Cook ramen noodles according to package directions, with out the seasoning packet. Drain and set aside.
While noodles are cooking combine in a small bowl the ¼ cup finely.
chopped cooked chicken breast, 2 tablespoons of finely shredded carrots, 2 tablespoons of finely shredded cabbage and the 1 tablespoon of sambal olek. Mix well and set aside.
Slice 1 carrot into diagonal and ½ red bell pepper into large chunks. Set aside.
In small bowl mix together, 1 teaspoon sesame oil, 1 ½ teaspoons rice wine vinegar, 1 teaspoon low sodium soy sauce and the ½ tsp sugar. Mix well and set aside.
Cut egg roll wrappers in quarters. Fill each quarter with ½ teaspoon of the chicken mixture. Fold in half, diagonally from corner to corner and seal with flour and water paste. (mix 1 tablespoon flour with 1 tablespoon water) Brush edges with paste to seal. Set aside.
Heat pan then add the oil for frying. Deep-fry egg roll wrappers over medium heat until golden.
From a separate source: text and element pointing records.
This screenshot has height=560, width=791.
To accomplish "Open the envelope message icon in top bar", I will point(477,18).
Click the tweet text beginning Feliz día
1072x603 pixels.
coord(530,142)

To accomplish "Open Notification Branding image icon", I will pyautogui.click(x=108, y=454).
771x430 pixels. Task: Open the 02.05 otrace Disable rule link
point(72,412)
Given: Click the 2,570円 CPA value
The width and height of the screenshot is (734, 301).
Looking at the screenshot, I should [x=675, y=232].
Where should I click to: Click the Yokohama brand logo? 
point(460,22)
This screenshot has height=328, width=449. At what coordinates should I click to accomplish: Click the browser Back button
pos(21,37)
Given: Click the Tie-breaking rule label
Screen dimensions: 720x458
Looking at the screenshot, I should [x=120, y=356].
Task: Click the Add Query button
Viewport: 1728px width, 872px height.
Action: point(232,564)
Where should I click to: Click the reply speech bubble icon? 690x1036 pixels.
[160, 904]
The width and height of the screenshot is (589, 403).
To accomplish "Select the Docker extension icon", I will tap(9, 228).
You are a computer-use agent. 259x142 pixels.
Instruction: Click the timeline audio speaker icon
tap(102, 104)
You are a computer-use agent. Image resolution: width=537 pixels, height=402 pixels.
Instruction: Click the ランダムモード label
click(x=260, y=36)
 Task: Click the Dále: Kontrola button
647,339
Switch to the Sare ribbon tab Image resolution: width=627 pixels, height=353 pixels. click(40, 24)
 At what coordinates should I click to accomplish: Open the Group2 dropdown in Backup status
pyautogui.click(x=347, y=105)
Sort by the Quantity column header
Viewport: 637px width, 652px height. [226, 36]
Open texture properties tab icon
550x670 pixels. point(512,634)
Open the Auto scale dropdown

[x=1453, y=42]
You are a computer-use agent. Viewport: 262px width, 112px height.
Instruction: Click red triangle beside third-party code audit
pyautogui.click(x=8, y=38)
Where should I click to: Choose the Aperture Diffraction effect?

Drain on paper towels.
Meanwhile heat another pan with 2 teaspoon sesame oil, add the carrots and peppers and saute till crisp tender. Add the drained ramen noodles. While sauteing add 1 tablespoon sambal olek and mix well. Stir in soy sauce mixture.
Serve at once with egg roll wrappers on top.
Sprinkle with sesame seeds and red pepper flakes if desired.